▶ _PROVIDED RECORDS_:
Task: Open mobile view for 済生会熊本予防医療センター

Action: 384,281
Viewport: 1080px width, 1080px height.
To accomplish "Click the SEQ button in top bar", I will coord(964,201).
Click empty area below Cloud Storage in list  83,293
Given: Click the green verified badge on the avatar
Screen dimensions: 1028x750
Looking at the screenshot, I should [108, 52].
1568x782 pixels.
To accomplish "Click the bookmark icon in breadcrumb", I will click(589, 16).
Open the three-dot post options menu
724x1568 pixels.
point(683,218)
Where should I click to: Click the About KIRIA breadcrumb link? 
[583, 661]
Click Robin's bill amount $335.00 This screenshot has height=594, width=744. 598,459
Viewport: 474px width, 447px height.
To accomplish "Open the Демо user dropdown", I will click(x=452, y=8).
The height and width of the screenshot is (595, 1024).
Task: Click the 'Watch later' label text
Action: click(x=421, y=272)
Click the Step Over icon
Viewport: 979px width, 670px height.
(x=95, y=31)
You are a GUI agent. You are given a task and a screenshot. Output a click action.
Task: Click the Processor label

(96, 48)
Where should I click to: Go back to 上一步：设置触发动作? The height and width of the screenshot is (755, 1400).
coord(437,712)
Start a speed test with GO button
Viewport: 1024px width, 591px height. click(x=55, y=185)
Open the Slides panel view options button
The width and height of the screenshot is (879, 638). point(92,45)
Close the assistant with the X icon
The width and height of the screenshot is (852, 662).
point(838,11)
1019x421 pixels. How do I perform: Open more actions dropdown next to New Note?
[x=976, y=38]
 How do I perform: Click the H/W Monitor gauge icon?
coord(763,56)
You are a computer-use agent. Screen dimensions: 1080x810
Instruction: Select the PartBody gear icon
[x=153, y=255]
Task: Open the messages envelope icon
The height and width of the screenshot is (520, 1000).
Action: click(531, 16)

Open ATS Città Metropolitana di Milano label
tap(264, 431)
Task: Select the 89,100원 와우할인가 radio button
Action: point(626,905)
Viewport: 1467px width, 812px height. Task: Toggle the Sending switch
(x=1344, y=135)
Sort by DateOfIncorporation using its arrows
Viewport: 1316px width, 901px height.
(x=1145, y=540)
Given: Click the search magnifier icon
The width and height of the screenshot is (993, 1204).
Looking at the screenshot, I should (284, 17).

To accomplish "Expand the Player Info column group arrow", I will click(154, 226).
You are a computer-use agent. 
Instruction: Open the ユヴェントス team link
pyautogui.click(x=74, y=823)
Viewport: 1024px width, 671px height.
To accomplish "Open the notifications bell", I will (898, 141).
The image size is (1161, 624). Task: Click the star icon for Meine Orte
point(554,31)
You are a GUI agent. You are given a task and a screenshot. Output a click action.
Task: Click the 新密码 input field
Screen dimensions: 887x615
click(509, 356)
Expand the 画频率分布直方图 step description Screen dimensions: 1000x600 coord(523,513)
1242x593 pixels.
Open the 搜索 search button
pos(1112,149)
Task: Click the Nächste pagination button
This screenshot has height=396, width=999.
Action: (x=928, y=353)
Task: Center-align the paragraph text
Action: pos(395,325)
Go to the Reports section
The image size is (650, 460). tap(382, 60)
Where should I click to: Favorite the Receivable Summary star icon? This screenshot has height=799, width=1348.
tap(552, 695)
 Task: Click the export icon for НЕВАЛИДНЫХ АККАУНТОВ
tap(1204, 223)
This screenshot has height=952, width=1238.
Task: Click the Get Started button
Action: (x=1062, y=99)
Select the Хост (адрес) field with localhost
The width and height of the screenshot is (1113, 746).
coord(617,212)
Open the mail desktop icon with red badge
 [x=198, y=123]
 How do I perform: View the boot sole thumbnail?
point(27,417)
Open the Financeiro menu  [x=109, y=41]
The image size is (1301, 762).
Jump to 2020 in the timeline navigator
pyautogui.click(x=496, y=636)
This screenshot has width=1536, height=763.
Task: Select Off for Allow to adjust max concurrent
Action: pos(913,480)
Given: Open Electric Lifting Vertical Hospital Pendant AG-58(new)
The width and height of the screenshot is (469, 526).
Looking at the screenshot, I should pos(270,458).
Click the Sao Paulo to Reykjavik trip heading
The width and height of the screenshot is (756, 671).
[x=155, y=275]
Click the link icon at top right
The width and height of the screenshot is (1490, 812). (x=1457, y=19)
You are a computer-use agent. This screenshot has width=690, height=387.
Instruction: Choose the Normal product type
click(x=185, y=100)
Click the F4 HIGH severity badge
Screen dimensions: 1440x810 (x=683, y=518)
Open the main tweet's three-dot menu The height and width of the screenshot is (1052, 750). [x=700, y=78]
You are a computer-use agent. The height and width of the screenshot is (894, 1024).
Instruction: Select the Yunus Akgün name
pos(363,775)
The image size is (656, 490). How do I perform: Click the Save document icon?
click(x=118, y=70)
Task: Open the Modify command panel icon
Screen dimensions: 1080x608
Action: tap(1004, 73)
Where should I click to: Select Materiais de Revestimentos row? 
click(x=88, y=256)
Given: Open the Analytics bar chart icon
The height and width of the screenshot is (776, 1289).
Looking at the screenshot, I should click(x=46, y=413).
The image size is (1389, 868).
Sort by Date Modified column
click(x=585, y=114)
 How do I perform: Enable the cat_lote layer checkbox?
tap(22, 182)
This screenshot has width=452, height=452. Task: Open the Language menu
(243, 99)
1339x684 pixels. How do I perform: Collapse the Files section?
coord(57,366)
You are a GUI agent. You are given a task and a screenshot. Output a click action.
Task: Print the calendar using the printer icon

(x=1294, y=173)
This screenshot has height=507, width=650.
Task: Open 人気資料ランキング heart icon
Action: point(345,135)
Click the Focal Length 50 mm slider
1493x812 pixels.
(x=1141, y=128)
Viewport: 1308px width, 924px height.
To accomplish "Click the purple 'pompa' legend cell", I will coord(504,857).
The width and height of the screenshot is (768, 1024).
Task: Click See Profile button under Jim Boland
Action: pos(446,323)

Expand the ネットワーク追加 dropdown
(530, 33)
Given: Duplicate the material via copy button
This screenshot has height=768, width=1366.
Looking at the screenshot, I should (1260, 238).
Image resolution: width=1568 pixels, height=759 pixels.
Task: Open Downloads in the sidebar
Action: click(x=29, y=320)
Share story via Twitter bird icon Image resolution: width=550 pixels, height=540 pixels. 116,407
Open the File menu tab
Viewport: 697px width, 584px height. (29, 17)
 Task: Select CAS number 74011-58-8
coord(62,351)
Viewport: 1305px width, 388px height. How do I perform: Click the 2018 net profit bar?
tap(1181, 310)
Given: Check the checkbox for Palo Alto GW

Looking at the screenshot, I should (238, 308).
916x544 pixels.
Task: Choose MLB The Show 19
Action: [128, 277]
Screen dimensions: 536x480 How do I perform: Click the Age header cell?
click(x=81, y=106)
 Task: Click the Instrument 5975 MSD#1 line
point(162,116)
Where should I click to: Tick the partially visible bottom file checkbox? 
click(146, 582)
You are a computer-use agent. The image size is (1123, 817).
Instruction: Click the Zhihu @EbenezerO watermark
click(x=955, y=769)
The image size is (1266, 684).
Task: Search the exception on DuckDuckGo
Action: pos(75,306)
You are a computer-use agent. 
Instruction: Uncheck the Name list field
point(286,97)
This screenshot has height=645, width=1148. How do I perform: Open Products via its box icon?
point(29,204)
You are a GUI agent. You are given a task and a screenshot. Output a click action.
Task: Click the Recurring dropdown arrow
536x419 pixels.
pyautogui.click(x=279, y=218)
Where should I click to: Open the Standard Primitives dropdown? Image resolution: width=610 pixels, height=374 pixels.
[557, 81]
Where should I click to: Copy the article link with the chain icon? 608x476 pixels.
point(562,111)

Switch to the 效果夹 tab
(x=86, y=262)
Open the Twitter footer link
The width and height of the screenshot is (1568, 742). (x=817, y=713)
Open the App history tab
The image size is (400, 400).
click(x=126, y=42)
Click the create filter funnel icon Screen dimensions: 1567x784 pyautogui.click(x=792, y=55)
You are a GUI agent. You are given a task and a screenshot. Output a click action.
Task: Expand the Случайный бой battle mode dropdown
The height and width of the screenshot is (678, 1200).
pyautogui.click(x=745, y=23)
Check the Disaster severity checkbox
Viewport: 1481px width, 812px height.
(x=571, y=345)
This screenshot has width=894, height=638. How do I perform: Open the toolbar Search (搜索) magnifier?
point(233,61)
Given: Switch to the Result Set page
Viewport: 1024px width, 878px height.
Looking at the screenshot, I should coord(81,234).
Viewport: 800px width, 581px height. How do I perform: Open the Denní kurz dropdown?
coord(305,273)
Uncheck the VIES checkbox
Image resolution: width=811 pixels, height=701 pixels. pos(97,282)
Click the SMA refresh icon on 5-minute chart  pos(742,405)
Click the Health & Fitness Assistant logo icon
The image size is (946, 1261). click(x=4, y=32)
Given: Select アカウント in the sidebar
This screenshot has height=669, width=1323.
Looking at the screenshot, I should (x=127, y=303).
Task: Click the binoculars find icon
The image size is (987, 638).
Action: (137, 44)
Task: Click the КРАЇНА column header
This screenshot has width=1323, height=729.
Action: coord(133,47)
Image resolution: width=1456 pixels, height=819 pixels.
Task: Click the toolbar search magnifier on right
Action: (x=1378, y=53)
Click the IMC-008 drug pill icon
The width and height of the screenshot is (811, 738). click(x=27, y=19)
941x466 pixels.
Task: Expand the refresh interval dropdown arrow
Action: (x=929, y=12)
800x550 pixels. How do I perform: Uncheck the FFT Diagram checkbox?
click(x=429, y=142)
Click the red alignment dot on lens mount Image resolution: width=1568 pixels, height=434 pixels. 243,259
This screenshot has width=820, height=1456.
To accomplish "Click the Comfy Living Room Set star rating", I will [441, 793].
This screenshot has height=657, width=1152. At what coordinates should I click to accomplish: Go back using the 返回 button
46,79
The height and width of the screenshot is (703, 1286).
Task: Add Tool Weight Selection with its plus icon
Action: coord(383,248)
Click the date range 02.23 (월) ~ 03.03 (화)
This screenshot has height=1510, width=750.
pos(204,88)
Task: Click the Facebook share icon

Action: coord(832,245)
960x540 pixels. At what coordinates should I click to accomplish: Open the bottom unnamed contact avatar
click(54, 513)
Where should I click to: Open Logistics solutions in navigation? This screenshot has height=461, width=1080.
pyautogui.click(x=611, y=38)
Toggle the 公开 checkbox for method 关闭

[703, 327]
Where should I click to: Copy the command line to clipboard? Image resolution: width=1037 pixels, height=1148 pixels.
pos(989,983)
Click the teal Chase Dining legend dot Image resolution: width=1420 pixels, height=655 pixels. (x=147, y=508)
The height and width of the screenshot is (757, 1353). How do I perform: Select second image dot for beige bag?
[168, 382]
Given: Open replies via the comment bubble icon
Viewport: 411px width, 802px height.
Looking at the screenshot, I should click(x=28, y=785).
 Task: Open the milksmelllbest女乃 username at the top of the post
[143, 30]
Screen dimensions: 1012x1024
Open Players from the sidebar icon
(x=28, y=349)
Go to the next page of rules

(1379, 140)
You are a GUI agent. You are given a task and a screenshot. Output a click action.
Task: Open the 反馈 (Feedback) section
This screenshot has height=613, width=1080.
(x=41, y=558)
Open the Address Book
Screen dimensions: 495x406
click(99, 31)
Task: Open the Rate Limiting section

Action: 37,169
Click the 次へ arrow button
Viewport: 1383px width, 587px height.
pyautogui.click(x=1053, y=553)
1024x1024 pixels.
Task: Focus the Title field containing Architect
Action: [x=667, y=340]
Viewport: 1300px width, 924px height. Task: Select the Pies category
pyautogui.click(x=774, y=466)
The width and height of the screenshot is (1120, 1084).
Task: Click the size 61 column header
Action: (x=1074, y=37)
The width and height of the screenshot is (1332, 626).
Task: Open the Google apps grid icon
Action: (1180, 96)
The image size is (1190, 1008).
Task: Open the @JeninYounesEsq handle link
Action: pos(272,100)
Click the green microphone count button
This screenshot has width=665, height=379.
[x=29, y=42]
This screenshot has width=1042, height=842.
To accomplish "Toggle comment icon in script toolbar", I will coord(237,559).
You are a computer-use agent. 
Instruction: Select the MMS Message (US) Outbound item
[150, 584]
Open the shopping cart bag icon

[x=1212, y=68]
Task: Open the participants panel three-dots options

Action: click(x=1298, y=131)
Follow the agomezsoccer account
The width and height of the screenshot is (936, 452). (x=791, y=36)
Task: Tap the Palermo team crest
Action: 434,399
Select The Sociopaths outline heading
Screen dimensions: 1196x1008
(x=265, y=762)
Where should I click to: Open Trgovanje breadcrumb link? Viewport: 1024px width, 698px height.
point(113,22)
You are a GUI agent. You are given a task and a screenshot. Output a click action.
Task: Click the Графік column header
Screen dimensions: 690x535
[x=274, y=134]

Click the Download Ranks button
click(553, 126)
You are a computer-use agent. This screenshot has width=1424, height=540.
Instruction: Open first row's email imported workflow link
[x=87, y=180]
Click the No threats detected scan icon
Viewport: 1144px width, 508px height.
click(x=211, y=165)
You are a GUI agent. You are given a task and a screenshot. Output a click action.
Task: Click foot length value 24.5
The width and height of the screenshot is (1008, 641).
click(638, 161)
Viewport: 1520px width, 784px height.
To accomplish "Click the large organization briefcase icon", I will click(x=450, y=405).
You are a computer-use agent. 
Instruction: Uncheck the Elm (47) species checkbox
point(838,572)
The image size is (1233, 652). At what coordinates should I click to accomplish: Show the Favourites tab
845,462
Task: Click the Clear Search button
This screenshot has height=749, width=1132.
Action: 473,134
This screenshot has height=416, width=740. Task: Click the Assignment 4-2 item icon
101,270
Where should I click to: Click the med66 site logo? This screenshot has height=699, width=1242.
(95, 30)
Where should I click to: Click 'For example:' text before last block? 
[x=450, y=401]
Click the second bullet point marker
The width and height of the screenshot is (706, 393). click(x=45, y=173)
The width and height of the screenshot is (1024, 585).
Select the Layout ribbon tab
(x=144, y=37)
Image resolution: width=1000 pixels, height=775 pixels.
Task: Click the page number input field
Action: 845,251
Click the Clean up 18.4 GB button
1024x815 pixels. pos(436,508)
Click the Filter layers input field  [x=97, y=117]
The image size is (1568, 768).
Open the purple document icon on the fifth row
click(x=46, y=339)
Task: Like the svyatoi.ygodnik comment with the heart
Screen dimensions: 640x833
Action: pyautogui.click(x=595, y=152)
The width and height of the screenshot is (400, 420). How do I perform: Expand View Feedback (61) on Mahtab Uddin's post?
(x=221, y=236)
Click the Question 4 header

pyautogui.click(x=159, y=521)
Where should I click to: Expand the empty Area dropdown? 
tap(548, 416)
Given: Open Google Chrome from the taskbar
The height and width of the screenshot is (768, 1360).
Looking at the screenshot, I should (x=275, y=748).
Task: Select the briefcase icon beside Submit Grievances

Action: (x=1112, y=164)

▶ _WORK TO BE COMPLETED_: The reply should consist solely of the lines above from the one that has "Task: Click the Recurring dropdown arrow" through the one that has "Click the create", reproduced exactly.

▶ _RESPONSE TO THIS TASK_:
Task: Click the Recurring dropdown arrow
536x419 pixels.
pyautogui.click(x=279, y=218)
Where should I click to: Open the Standard Primitives dropdown? Image resolution: width=610 pixels, height=374 pixels.
[557, 81]
Where should I click to: Copy the article link with the chain icon? 608x476 pixels.
point(562,111)

Switch to the 效果夹 tab
(x=86, y=262)
Open the Twitter footer link
The width and height of the screenshot is (1568, 742). (x=817, y=713)
Open the App history tab
The image size is (400, 400).
click(x=126, y=42)
Click the create filter funnel icon Screen dimensions: 1567x784 pyautogui.click(x=792, y=55)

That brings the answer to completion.